Dae is a not only an emcee, he is a lyricist.   And yes, you can be one, without being the other.   He is able to craft bars together in a way that adds dimension to his flow.  The track, Bang This, produced by Marco Polo, really sets the tone for the rest of the album.  It is meant to showcase Dae’s sheer breadth of talent.  You also can’t ignore the banger that Marco Polo put together.  The drums hit hard in stark contrast to the sample of what sounds like kids humming.  Throughout the track Dae is manipulating the turn of phrase on the regular so the listener can never anticipate the next part of the verse.  This is advanced level of artistry on all levels of the track.
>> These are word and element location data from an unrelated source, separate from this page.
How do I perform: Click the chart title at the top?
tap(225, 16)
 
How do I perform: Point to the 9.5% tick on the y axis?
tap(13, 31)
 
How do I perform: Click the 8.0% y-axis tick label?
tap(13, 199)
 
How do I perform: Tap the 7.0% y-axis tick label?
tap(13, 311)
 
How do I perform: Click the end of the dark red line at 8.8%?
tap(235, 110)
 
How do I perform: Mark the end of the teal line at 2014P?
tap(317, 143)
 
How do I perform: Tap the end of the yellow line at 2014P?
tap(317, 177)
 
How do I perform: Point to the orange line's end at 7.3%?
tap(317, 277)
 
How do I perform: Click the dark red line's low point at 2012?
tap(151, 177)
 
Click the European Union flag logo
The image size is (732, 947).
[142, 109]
Walk In My Shoes is a creeper of a song.  The bass line and the keys that lie in the background crafted by PAWS combine with the dark chorus sung by Dana Diaz -Tutaan and create a very dark landscape.  Dae takes the opportunity to take the listener on a journey through his world and a mind that  “…might flirt death, but work with the lord“.
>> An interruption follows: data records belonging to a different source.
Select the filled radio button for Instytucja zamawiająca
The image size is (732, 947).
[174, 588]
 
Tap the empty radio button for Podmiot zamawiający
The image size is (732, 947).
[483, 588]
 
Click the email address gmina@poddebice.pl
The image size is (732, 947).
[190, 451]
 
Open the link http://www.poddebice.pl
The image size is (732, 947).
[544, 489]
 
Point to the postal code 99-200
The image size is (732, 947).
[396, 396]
Take A Look Around is one of my favorite tracks this year.  And even though it was orignally brought to life in 2007, I can not help  but love the stories he tells about these individuals.  It’s a gritty banger for heads who like their beats dark and the lyricism raw:

I know this dude named Eddie / Had a semi automatic tec and a machete / Used to cop weight from him, cool, he was friendly / Had the same beef with this dude I want to bury / African cat, taught him how to smoke ganjah / Funny style. with fucked up gear, his hair was bonkers / He tried to play me on some hating on Dae shit / Sucka punched me dead in the face, and ran away quick / My man Jason, just sat there and didn’t chase him / I’m like what fuck, you let him get away son / My finger in the air, like all y’all is gay son / Y’all the reason why I’ve been One Dae, since day one /The whole time this Puerto Rican bitch / Laughing at my bloody lip / Lucky I ain’t slap her on some ugly shit / Lucky she was in the whip, tripped, that’s some funny shit / Last week I hollered at the bitch and another chick

The flow here is ridiculous and the narration makes you feel like you are in the same room with Dae while he is telling the tales.  The production by PAWS is eerily perfect to serve as the set up for One Dae to do his thing. Out of all the dope tracks on this album, I herald this one as my favorite.
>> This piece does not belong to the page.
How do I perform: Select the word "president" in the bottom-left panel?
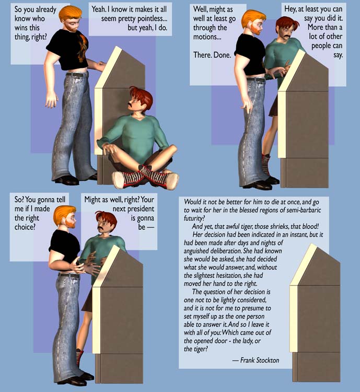pos(133,209)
The talent that Dae displays throughout Daes & Times is distinctive.  He embodies all the necessary tools that an emcee should possess but add his own twist to each one.  His rhythms and gift of gab are saturated by the New York streets from which he resides, but not relegated to the same old tired themes and flows that we have all heard before.  His wordplay is well construed and the intelligence required in crafting the album is evident. I would call his flow ‘creative’ as it does not get stuck in the same ruts as some of his contemporaries.  He is able to adjust to different sounds and concepts, giving every track a different feel than the last.  This is boom-bap evolved.